Seeing no tree around, he holds up his hand in front of his face. "Take your shovel and hit my hand..."
8)

T Dog

Did you hear about the Buddhist who refused Novocain during a root canal? He wanted to transcend dental medication.

T Dog

I used to be a blackjack host, but was offered a better deal.  8)

T Dog

Once you've seen one shopping center you've seen a mall.  ;)

nrich102

I was thinking about moving to Moscow but there is no point Russian into things.

I dropped out of communism class due to bad Marx.

;D

T Dog


The other day, someone called me an oxymoron.

I was raging calm.   >:( ;D

T Dog

When I was in the pub I heard a couple of chaps saying that they wouldn't feel safe on an aircraft if they knew the pilot was a woman. What a pair of sexist pigs. I mean, it's not as if she'd have to reverse the bloody thing.  :)

T Dog

Old photographers never die, they just stop developing.

What city has the largest rodent population? Hamsterdam.

I've been to the dentist several times so I know the drill.

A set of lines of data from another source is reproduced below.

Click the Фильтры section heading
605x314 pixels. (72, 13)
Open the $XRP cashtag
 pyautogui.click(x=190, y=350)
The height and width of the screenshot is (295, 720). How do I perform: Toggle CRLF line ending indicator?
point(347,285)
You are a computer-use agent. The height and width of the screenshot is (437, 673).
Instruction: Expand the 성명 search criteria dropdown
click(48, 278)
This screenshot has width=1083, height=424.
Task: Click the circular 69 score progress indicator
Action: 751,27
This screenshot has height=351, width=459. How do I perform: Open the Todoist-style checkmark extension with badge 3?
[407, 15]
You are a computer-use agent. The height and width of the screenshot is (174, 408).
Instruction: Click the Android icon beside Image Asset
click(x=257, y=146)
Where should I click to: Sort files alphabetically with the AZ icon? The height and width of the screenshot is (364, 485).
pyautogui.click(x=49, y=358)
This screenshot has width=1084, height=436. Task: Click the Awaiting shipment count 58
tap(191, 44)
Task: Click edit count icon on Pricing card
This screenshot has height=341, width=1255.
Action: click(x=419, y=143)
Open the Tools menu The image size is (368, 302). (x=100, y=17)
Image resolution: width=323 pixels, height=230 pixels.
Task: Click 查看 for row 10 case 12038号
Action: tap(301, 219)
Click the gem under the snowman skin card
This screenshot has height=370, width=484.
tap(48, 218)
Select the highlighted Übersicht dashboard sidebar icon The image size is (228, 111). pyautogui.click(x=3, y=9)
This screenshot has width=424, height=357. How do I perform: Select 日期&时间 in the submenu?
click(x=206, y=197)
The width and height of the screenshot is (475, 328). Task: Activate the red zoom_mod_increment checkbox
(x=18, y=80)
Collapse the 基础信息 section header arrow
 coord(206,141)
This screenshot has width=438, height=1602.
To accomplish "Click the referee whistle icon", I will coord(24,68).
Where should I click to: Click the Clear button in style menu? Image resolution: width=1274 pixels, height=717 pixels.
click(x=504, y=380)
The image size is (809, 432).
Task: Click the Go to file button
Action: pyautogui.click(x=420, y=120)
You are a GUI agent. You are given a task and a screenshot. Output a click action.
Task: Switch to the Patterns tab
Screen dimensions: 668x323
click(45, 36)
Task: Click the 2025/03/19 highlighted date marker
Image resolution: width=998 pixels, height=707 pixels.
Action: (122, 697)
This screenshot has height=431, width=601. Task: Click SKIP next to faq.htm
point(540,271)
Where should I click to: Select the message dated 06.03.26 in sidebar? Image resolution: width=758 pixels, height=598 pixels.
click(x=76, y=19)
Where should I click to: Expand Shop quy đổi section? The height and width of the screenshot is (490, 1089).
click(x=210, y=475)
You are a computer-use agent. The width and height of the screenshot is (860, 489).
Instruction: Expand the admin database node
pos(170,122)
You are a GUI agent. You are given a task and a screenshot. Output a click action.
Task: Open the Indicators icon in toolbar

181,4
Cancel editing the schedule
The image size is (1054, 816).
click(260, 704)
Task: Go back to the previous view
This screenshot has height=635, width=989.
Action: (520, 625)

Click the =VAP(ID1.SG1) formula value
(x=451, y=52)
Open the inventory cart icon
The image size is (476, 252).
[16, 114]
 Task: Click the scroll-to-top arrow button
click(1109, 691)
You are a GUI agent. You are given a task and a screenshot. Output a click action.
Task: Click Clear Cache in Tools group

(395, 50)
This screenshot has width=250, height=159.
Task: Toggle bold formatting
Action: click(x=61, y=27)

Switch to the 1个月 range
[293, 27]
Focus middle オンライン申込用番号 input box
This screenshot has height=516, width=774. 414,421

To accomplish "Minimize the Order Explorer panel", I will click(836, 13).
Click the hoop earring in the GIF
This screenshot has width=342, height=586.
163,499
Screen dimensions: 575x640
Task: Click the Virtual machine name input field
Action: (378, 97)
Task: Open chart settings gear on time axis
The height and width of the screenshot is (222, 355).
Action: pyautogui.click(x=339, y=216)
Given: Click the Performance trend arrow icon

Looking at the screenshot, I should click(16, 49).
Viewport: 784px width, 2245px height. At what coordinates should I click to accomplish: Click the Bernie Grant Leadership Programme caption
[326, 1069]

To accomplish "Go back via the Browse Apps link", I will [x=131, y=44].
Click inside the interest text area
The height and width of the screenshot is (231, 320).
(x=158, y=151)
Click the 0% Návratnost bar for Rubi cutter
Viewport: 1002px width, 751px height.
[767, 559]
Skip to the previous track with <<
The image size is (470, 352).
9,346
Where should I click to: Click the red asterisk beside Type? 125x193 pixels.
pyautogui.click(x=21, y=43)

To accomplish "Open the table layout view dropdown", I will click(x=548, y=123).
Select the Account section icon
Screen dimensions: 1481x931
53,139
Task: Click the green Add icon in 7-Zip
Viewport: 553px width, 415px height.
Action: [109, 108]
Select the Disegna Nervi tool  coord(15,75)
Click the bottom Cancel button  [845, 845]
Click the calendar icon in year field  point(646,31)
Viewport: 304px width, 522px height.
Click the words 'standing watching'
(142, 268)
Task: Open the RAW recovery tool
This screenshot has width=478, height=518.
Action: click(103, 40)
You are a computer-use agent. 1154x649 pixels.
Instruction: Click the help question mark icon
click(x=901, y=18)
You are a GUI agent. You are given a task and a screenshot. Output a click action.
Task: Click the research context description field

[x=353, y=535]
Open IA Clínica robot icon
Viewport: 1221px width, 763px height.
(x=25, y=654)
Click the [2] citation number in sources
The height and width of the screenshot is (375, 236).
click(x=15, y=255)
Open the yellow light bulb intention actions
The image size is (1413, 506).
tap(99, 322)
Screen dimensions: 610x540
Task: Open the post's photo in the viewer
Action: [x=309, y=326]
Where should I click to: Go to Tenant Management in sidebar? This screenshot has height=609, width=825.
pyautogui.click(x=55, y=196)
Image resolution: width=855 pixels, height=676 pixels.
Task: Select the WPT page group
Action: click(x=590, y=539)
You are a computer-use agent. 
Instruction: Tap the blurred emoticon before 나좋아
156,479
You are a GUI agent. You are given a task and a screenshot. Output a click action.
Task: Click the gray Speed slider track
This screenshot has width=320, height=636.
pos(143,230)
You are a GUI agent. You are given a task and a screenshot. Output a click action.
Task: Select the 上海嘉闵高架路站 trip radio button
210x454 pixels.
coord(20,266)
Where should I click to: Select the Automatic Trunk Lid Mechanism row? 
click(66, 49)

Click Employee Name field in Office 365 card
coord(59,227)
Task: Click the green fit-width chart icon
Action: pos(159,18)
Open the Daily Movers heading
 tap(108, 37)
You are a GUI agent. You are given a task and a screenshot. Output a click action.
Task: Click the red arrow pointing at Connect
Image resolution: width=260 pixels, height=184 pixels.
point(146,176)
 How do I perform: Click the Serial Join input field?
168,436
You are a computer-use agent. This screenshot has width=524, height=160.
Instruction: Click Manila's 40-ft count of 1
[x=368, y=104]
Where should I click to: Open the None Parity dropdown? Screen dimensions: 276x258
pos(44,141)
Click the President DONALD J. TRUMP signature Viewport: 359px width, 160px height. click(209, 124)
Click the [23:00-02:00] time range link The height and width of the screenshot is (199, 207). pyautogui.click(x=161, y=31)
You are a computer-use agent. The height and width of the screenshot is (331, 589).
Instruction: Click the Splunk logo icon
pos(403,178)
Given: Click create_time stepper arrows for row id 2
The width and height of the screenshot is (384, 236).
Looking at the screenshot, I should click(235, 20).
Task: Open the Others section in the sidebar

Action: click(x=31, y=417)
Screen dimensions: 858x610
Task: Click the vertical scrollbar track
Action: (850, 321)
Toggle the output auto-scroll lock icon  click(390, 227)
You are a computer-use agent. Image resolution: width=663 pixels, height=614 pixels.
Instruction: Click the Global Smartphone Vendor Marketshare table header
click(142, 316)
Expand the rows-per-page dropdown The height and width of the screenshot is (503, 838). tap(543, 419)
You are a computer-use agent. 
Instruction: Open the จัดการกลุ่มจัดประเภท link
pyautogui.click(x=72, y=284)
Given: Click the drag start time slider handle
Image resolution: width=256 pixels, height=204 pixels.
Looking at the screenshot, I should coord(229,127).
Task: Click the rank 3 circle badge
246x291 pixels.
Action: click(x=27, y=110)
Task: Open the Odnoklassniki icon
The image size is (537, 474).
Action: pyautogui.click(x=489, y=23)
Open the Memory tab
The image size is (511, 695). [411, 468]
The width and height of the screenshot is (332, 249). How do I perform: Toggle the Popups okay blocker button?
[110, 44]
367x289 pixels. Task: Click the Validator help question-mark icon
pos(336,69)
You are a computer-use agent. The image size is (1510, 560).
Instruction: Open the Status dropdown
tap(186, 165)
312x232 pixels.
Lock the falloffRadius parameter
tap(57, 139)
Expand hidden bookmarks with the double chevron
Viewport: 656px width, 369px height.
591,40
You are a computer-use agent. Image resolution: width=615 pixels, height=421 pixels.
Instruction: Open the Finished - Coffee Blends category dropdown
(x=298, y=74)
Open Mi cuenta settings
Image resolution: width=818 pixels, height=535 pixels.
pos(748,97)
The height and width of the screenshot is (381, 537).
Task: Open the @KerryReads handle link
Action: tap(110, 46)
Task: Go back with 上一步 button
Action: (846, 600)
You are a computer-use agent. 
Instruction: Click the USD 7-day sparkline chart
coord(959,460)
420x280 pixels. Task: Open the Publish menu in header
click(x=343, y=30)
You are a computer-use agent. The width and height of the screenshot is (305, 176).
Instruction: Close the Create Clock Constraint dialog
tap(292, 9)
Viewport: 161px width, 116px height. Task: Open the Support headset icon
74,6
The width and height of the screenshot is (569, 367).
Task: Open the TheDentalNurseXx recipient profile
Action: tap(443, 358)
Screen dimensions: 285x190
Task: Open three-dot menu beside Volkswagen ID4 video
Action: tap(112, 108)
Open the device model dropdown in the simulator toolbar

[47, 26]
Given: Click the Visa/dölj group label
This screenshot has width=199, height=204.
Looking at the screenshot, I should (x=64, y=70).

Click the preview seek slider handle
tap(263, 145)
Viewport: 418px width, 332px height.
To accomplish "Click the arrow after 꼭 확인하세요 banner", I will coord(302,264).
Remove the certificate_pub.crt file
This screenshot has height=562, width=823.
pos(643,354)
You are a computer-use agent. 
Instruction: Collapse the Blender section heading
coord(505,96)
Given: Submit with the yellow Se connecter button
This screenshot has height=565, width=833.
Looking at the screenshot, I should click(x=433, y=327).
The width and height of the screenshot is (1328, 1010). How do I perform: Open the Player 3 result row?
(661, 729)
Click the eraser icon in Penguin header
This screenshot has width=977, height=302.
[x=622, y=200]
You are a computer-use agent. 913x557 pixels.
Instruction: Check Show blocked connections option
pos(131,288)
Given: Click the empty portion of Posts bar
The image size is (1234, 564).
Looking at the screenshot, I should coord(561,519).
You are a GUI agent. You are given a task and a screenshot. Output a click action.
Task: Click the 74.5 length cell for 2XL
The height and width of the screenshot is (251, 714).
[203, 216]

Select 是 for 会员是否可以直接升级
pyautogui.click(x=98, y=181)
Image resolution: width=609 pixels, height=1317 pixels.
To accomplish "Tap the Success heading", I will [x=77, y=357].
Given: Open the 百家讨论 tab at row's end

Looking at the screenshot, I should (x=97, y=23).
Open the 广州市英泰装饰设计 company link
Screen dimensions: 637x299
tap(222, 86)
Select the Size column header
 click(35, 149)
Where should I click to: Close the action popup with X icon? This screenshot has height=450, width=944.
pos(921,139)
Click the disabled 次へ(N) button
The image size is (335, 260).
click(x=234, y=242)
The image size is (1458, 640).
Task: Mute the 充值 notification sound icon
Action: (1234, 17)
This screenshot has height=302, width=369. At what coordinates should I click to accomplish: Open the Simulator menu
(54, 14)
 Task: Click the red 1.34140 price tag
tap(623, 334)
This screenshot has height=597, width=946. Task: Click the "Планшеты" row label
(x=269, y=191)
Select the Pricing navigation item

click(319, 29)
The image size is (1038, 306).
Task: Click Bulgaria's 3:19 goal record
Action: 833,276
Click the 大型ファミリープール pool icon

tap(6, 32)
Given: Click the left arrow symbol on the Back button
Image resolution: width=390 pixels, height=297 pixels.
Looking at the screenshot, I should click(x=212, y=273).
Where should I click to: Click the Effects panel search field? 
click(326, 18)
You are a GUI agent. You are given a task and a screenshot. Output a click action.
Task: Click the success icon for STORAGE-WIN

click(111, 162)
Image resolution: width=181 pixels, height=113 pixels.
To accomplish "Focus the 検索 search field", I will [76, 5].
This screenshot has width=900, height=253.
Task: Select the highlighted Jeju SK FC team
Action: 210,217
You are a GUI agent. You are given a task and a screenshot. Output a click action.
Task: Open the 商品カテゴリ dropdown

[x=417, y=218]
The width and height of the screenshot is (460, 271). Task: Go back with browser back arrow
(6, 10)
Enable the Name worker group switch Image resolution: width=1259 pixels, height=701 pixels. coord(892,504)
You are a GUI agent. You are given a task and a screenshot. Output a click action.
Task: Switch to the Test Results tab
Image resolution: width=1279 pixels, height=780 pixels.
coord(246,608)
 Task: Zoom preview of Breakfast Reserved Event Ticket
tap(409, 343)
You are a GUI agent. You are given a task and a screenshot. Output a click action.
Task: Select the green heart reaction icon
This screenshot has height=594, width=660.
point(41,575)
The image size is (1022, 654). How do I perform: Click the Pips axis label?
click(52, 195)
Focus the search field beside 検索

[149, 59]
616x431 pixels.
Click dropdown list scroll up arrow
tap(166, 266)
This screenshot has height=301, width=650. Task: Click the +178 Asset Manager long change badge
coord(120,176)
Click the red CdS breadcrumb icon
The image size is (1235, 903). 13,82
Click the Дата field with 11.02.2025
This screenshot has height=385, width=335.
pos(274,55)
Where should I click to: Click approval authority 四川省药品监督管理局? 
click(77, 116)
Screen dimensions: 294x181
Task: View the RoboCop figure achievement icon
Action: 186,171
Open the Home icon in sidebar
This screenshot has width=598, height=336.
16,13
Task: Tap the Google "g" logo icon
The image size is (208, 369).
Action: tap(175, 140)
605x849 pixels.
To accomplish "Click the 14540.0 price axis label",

What do you call a country where everyone drives a red car? A red carnation.

8)

T Dog

Why do ENGINEERING students always prefer local author books than REFERENCE books???

The local author says:
'Jack & Jill went up the hill to fetch a pail of water, Jack fell down and broke his crown and Jill came tumbling after'.

And REFERENCE BOOK says:
'2 humans ascended a certain geological protuberance to collect hydride of oxygen whose quantity is not specified. One member Jack, of rapid irregular disturbing movements encounters fatal logical gravitational error leading to complete disarray. Other member named Jill whose scope lies within disarray, descends down the geographical protuberance at an acceleration, whose magnitude is controlled by the force of gravity.' !!!

8)

T Dog

They arrested the monkey for throwing Rhesus feces at zoo attendants.   His charge? Turd debris assault   ;D


think about it  ;)

T Dog

Two guys are drinking together at a bar and go into the bathroom. Standing at the latrine, Bill notices that his buddy is very well endowed.

"Wasn't always that way," the buddy says. "It's a transplant. I had it done over on Harley Street. It cost a thousand bucks, but as you can see, it's well worth every cent."

So Bill visits the doctor on Harley Street that day. Six months later, the two guys meet up again at the bar. Bill explains, "I took your advice, but you were robbed. I got mine for $500, not a thousand."

They go back to the restroom to compare. "No wonder," his buddy says, "That's my old one!".